Plozasiran

Clinical data
- Trade names: Redemplo
- Other names: ARO-APOC3
- AHFS/Drugs.com: Monograph
- MedlinePlus: a626006
- License data: US DailyMed: Plozasiran;
- Routes of administration: Subcutaneous
- Drug class: Lipid-lowering agent
- ATC code: None;

Legal status
- Legal status: CA: ℞-only; US: ℞-only; EU: Rx-only;

Identifiers
- CAS Number: 2379776-40-4;
- DrugBank: DB18997;
- UNII: XG9ARL6P25;
- KEGG: D13206;

= Plozasiran =

Medication

Plozasiran, sold under the brand name Redemplo, is a medication used for the treatment of familial chylomicronemia syndrome. Plozasiran is an apolipoprotein C-III (apoC-III)-directed small interfering ribonucleic acid (siRNA). It is given by injection under the skin (subcutaneously).

Plozasiran was approved for medical use in the United States in November 2025. The US Food and Drug Administration considers it to be a first-in-class medication.

== Medical uses ==
Plozasiran is indicated as an adjunct to diet to reduce triglycerides in adults with familial chylomicronemia syndrome.

Familial chylomicronemia syndrome is a rare genetic disorder that affects the body's ability to break down fats (triglycerides) in the bloodstream. This leads to abnormally high levels of chylomicrons, which are particles that carry triglycerides. Normal triglyceride levels are less than 150 mg/dL; levels above 500 mg/dL are considered severely high (severe hypertriglyceridemia). People with familial chylomicronemia syndrome can have triglyceride levels in the thousands. These high triglyceride levels can cause severe abdominal pain, inflammation of the pancreas (acute pancreatitis), and fatty deposits in the skin (xanthomas). Some of these symptoms, specifically acute pancreatitis, can be life-threatening.

== Side effects ==
The most common side effects include hyperglycemia (high blood sugar), headache, nausea, and injection site reaction.

== History ==
The efficacy of plozasiran was demonstrated in a randomized, placebo-controlled, double-blind trial (NCT05089084) in adults with genetically confirmed or clinically diagnosed familial chylomicronemia syndrome maintained on a low-fat diet (≤20 grams fat per day).

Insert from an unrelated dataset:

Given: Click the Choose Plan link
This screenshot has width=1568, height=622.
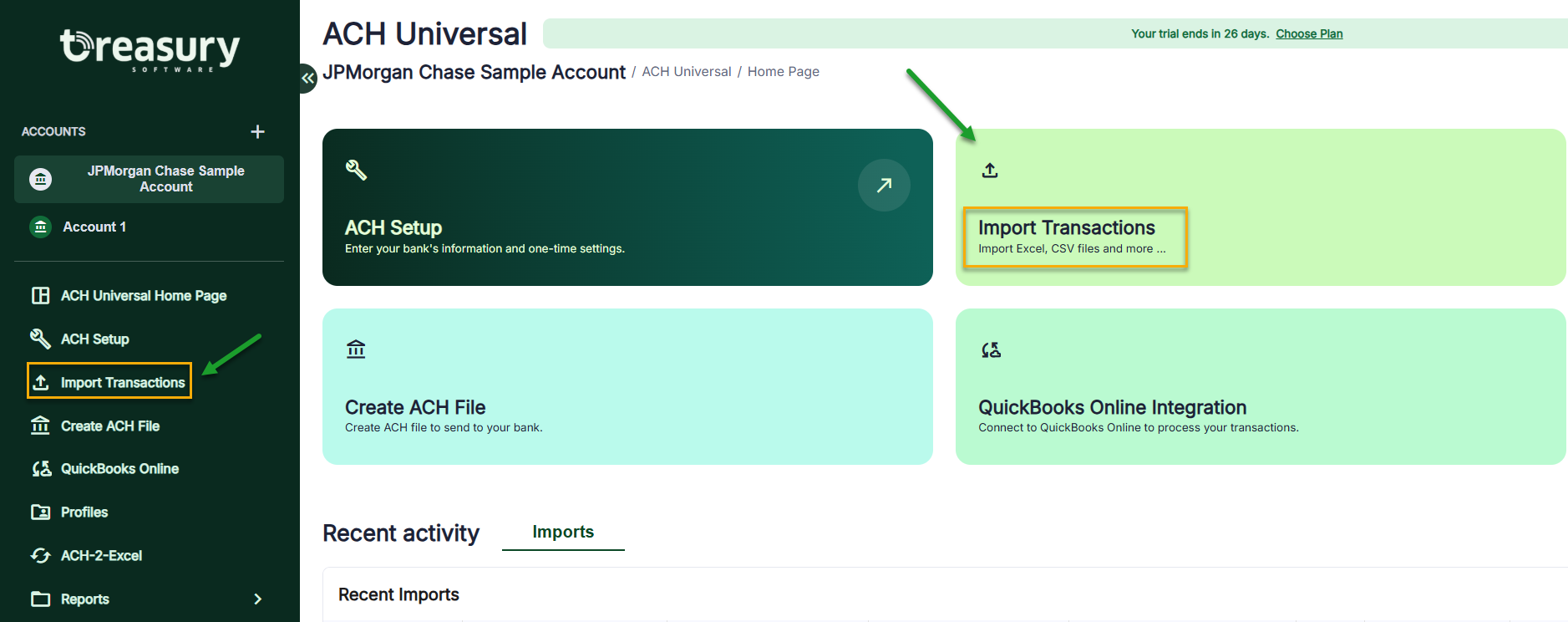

Participants were randomly assigned to receive four total doses of plozasiran 25 mg or matching placebo, injected subcutaneously (under the skin) once every three months over a twelve-month treatment period. The primary endpoint was percent change in fasting triglycerides from baseline to month ten. The median percent change in triglycerides from baseline to month ten in the plozasiran treatment group was -59% compared to the placebo group.

The US Food and Drug Administration granted the application for plozasiran breakthrough therapy, orphan drug, and fast track designations.

== Society and culture ==
=== Legal status ===
Plozasiran was approved for medical use in the United States in November 2025.

In April 2026, the Committee for Medicinal Products for Human Use of the European Medicines Agency adopted a positive opinion, recommending the granting of a marketing authorization for the medicinal product Redemplo, intended for the treatment of adults with familial chylomicronaemia syndrome. The applicant for this medicinal product is Arrowhead Pharmaceuticals Ireland Limited. Plozasiran was designated an orphan drug. Plozasiran was authorized for medical use in the European Union in June 2026.

=== Names ===
Plozasiran is the international nonproprietary name.

Plozasiran is sold under the brand name Redemplo.